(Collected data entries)
- Opening Delimiter -

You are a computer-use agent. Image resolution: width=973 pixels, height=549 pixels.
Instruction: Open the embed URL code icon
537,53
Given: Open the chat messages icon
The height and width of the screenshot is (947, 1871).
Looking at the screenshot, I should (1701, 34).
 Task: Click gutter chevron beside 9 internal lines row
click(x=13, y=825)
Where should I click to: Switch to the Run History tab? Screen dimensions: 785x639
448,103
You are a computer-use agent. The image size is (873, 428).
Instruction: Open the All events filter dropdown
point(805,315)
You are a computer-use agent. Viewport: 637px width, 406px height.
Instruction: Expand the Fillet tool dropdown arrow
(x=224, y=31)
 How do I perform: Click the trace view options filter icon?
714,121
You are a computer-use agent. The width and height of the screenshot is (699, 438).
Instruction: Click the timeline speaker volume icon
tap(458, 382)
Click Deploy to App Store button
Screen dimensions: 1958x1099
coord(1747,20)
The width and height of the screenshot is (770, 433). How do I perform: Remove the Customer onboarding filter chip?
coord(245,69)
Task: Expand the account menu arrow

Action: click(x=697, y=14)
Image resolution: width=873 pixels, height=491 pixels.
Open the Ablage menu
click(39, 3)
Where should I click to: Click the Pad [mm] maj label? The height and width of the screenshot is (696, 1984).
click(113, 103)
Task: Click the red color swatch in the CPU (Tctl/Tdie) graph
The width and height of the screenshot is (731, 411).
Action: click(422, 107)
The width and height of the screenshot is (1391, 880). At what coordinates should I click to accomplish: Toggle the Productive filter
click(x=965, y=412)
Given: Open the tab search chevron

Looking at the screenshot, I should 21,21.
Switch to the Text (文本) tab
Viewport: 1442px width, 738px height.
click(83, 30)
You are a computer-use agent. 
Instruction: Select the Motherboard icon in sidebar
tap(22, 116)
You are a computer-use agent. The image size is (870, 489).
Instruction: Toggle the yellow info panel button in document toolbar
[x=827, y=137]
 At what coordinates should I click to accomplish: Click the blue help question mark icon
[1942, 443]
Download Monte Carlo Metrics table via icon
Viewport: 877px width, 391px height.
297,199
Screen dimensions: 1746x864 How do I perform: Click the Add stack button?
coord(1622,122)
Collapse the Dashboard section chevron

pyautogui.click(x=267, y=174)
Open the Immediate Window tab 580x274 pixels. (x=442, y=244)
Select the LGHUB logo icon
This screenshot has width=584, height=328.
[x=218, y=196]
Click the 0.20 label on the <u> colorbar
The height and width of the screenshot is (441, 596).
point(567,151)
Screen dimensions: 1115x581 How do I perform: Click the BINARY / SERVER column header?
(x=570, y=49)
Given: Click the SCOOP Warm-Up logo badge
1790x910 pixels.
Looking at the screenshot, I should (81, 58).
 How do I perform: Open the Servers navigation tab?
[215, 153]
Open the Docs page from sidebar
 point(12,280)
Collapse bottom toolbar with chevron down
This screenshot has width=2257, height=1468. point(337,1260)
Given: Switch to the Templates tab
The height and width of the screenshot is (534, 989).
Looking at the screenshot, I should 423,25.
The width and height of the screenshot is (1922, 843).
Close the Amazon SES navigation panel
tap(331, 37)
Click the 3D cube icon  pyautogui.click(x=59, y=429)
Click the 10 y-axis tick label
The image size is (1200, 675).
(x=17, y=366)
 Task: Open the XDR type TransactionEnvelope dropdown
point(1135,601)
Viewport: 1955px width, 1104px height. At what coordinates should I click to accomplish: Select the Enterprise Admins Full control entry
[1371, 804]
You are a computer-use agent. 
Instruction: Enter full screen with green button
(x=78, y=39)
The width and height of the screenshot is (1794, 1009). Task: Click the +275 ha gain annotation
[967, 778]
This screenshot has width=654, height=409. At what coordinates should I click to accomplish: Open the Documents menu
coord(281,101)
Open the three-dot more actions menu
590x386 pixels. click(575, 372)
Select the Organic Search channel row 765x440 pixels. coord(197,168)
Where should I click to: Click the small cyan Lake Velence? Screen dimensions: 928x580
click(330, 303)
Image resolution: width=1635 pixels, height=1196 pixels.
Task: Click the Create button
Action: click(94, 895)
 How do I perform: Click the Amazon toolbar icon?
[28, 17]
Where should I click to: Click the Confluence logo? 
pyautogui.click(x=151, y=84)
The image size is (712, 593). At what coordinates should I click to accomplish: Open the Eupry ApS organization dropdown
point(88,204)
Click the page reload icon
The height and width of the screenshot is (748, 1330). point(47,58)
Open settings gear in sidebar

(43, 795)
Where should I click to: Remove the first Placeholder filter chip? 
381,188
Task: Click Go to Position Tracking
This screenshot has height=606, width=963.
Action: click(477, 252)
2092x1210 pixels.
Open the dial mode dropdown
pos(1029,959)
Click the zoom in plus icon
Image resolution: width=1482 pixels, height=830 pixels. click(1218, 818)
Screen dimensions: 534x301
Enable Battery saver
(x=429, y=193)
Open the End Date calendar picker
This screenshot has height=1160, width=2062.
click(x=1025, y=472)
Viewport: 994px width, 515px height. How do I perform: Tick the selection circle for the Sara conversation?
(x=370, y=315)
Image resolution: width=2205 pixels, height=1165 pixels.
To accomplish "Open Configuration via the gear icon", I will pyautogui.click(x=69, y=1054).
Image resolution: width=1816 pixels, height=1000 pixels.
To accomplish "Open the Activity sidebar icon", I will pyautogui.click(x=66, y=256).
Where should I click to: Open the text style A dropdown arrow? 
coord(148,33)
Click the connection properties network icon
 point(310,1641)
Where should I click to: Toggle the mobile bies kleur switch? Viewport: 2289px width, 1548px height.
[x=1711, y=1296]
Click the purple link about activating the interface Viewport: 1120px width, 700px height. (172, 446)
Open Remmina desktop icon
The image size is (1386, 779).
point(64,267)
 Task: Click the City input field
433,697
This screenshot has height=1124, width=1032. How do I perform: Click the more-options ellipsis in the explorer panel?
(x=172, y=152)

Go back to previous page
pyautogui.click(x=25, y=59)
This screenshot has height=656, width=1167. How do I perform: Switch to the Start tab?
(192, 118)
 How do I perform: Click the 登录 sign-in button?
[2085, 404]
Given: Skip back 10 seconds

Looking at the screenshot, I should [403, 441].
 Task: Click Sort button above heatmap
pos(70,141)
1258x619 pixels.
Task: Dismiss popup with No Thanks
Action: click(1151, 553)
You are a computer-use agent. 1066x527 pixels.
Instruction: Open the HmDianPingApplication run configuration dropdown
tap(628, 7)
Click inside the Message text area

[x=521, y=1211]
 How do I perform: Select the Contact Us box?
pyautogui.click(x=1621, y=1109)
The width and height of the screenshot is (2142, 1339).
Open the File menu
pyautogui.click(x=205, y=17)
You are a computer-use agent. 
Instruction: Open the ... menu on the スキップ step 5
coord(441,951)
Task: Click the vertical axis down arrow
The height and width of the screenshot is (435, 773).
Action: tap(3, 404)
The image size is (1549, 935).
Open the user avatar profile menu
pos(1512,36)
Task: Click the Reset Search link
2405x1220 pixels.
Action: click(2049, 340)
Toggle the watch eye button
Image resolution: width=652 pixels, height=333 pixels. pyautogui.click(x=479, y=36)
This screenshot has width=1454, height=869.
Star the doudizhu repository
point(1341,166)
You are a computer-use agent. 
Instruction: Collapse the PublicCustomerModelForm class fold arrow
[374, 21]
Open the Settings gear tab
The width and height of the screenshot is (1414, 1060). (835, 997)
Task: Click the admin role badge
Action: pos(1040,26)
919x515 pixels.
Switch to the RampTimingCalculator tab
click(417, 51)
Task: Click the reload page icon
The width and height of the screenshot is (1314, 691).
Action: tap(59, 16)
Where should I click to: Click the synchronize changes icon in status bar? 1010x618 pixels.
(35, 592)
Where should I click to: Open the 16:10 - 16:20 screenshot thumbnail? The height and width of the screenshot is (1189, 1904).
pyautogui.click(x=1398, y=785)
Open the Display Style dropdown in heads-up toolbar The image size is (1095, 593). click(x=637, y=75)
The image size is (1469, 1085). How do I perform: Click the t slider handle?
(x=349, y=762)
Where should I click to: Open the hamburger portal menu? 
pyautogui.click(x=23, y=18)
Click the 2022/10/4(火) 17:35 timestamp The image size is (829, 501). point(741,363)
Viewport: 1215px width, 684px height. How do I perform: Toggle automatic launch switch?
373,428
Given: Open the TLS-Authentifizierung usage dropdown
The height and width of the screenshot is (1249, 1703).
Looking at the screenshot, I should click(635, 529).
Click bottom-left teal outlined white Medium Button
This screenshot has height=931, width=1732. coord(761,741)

- Closing Delimiter -

How to complete this task:
Wherever the string "axis" shows up in a line above, tally that line, and answer with the final number alone.

Answer to this problem:
2